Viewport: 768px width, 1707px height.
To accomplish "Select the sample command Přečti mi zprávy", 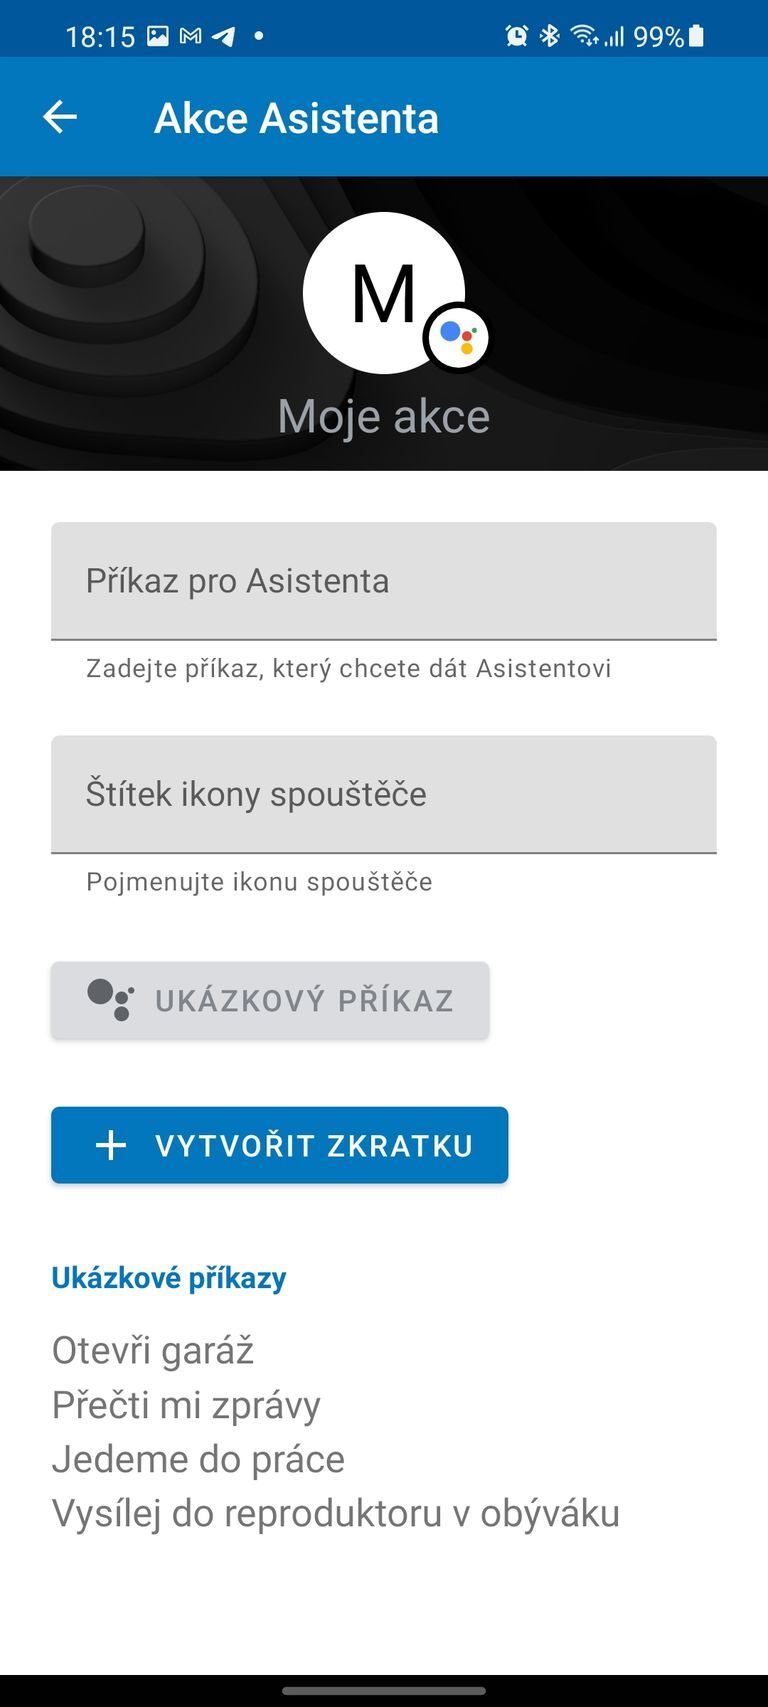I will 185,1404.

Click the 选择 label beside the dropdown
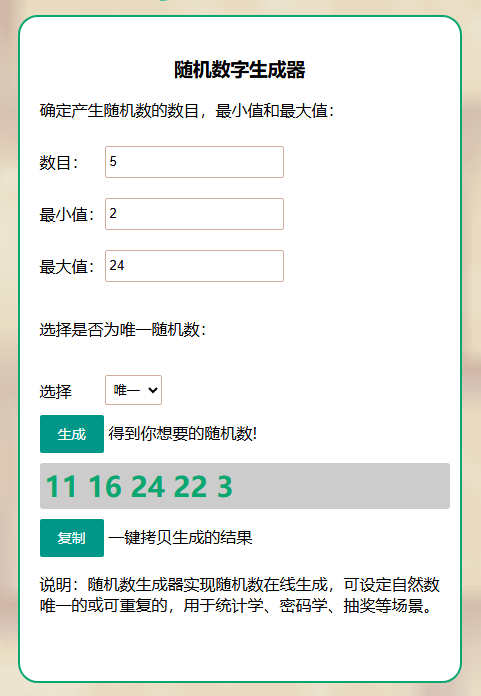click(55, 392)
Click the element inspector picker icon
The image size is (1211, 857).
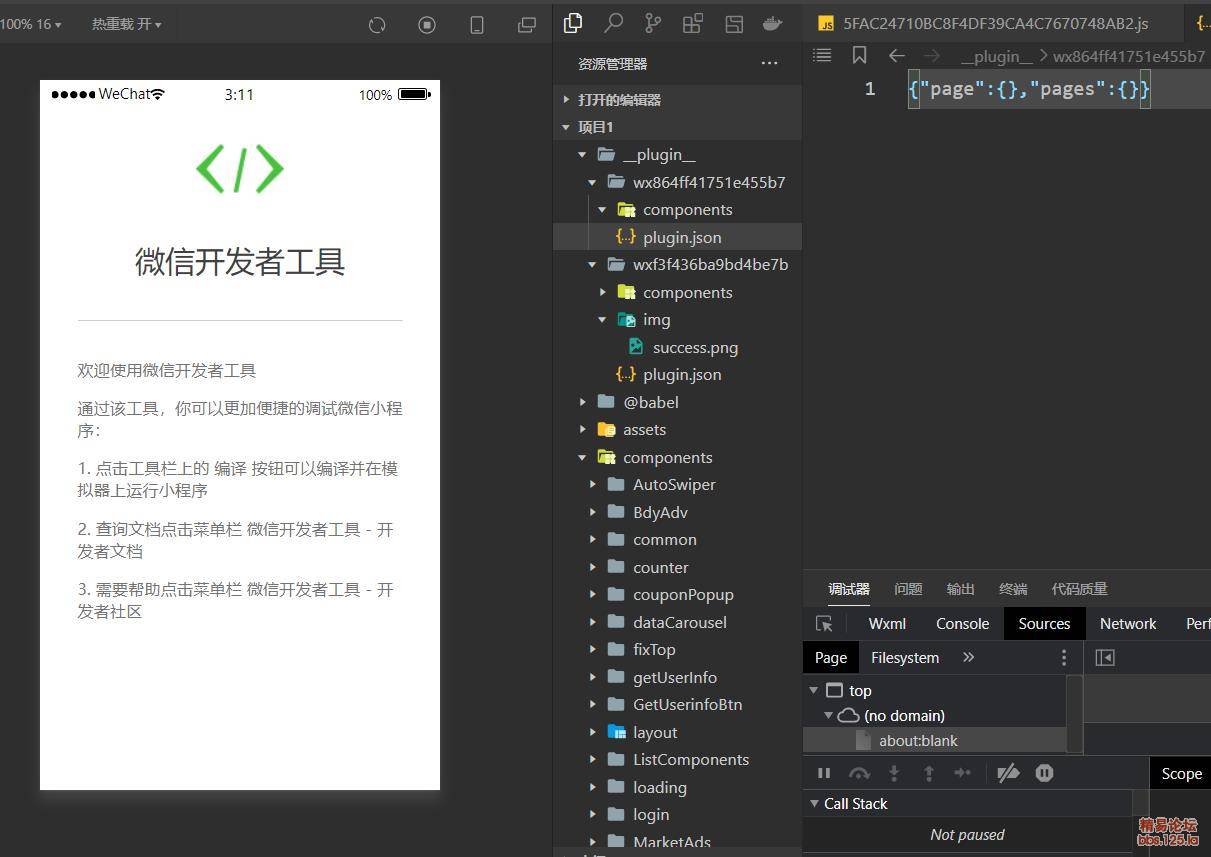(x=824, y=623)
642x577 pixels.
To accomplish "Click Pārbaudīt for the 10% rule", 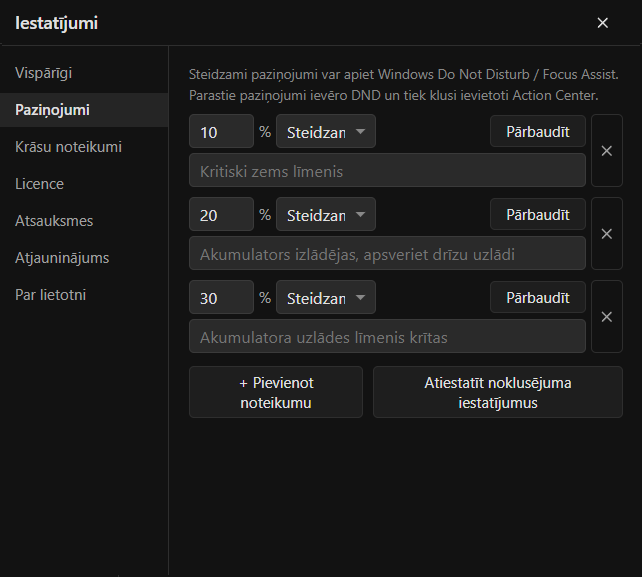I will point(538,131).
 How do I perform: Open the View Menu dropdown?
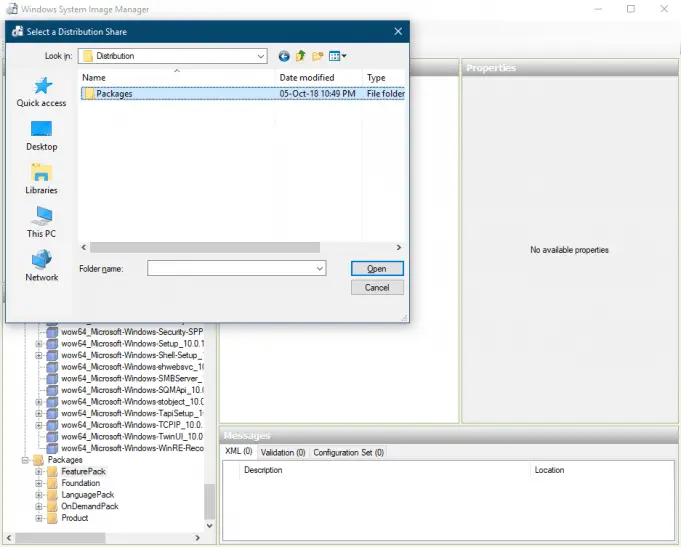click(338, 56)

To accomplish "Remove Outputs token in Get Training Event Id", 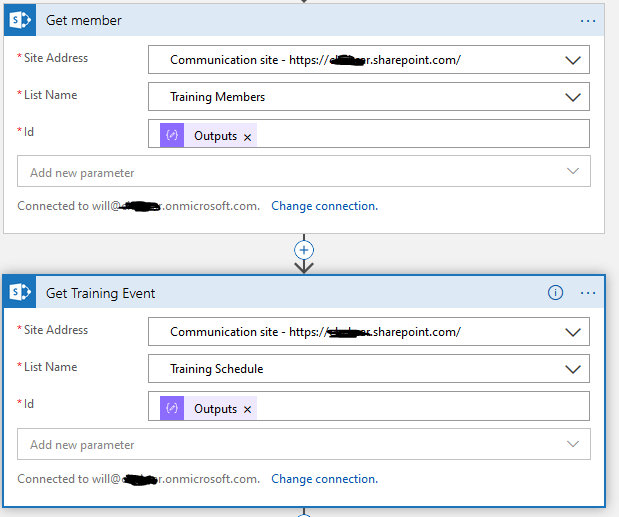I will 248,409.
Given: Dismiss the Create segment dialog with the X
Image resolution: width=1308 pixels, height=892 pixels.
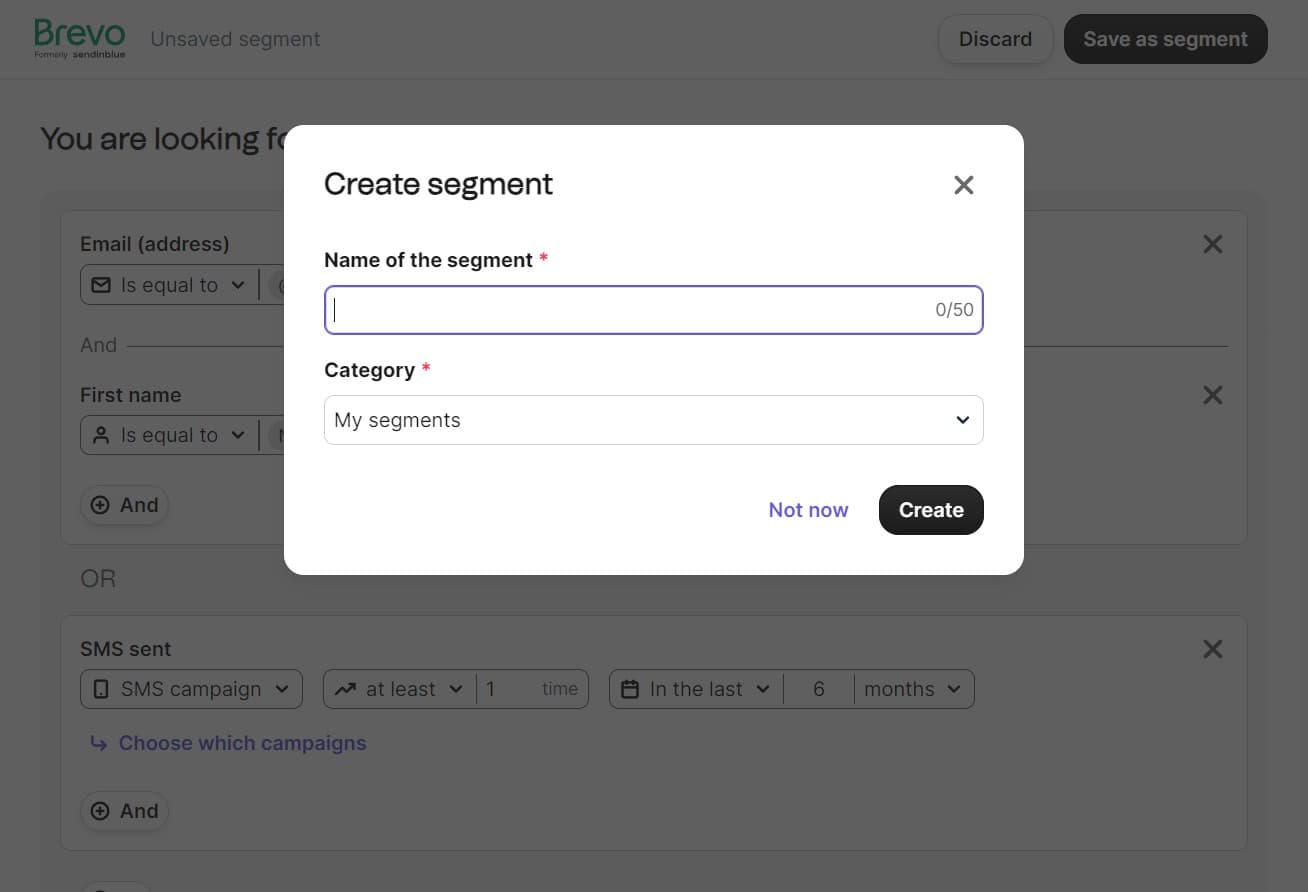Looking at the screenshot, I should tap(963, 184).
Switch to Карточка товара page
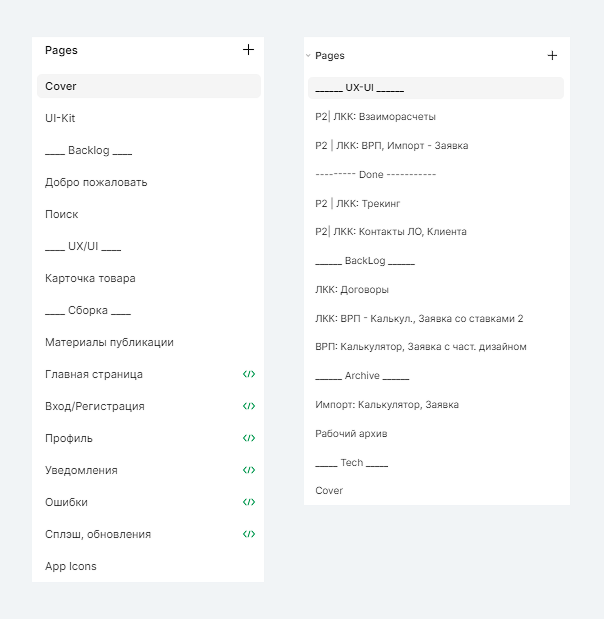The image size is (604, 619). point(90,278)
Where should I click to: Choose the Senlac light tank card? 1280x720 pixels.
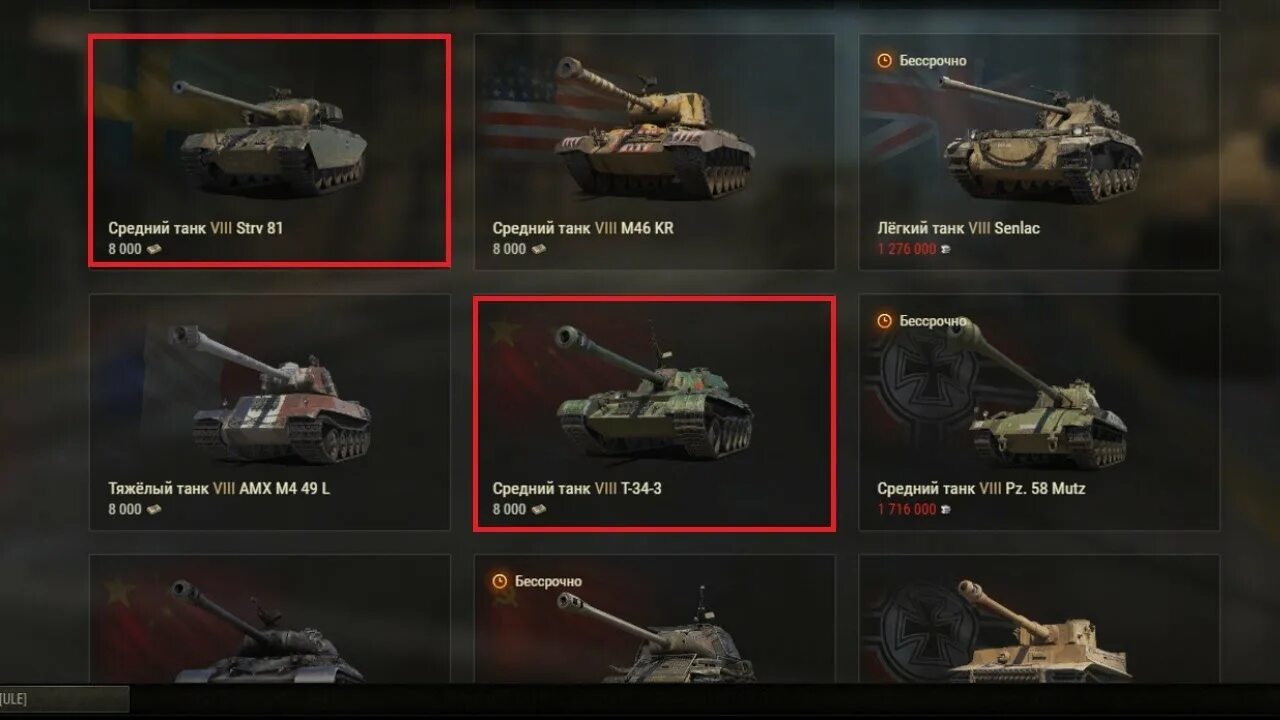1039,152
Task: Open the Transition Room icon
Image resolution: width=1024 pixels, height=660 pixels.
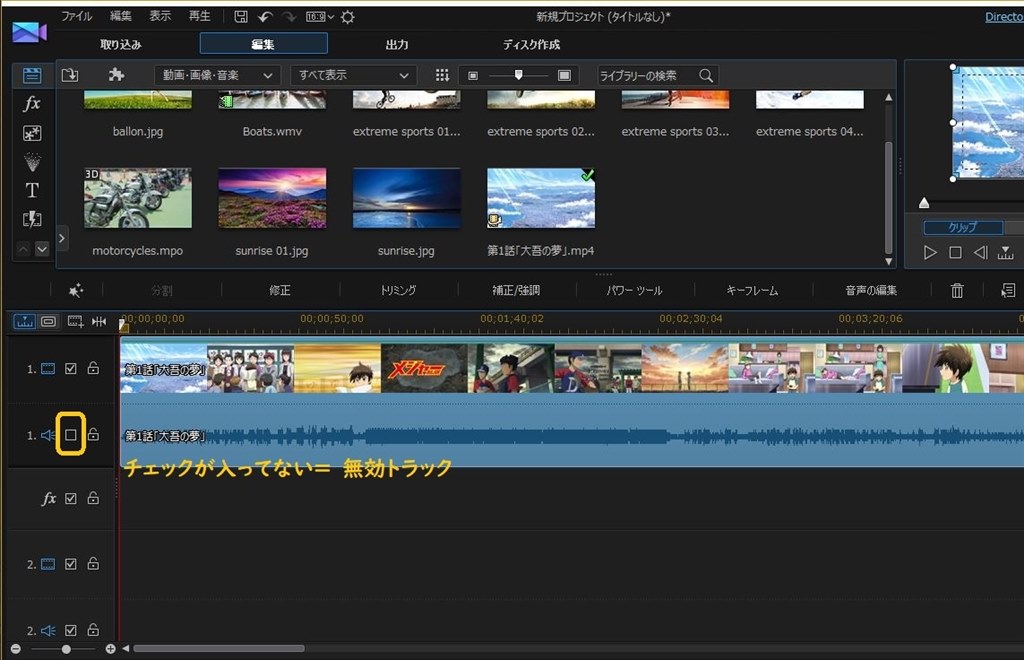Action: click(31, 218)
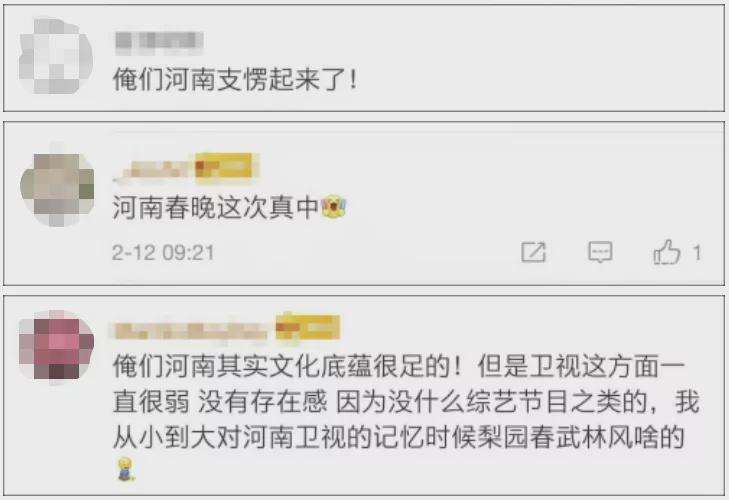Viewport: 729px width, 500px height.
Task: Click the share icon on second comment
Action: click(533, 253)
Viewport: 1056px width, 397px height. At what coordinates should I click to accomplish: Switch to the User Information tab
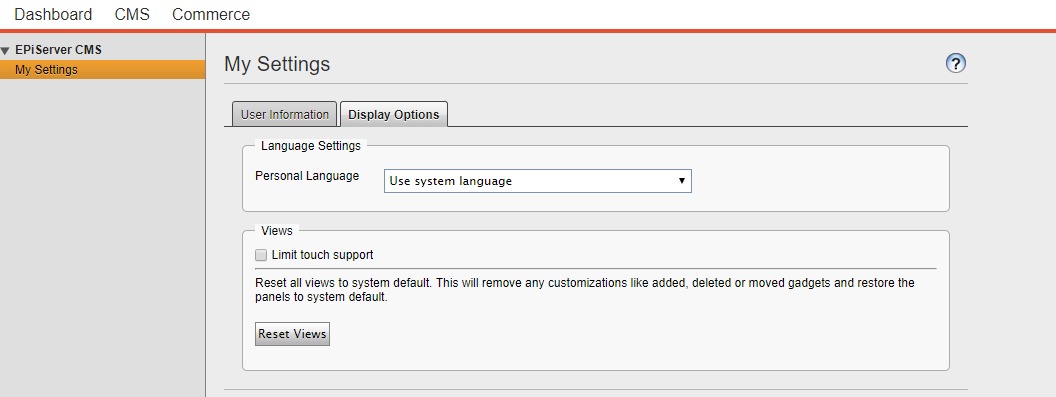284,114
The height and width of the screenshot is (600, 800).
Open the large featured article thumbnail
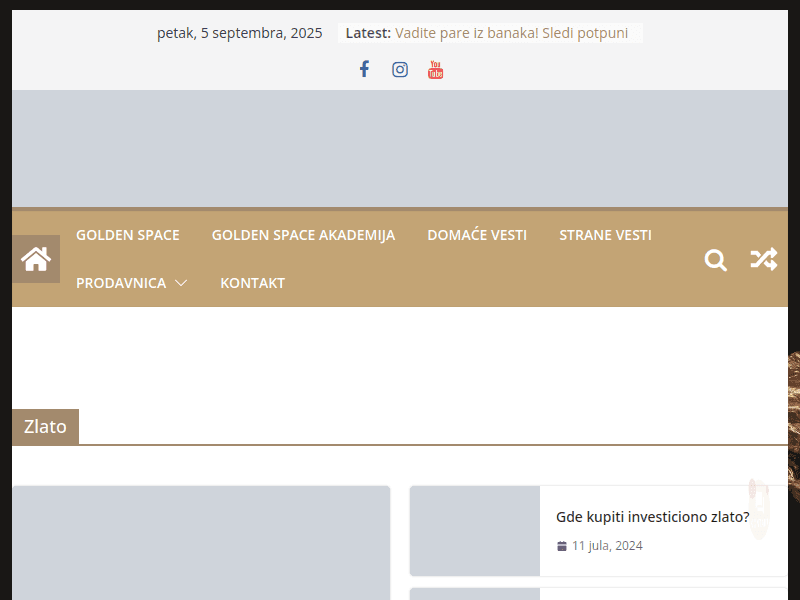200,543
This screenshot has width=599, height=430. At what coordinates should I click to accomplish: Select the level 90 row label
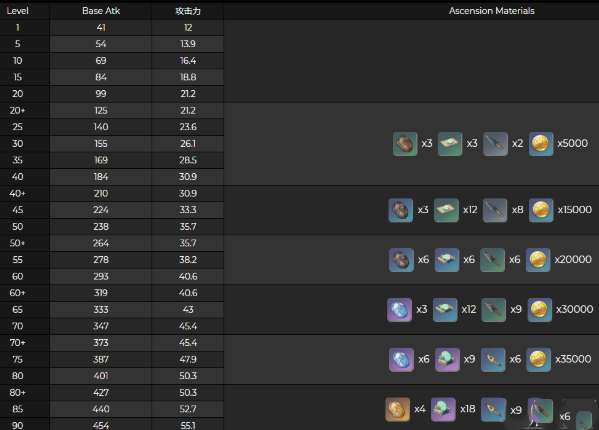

- AIM OF THE TASK
Where a picture appears in the records above, omit it, and transcribe exactly the stretch of lines from the one with "Image resolution: width=1308" through the one with "Task: Open the Transition Room icon".

- PROBLEM SOLUTION
Image resolution: width=1308 pixels, height=892 pixels.
Looking at the screenshot, I should tap(963, 184).
Switch to Карточка товара page
The image size is (604, 619). point(90,278)
Where should I click to: Choose the Senlac light tank card? 1280x720 pixels.
1039,152
Task: Open the Transition Room icon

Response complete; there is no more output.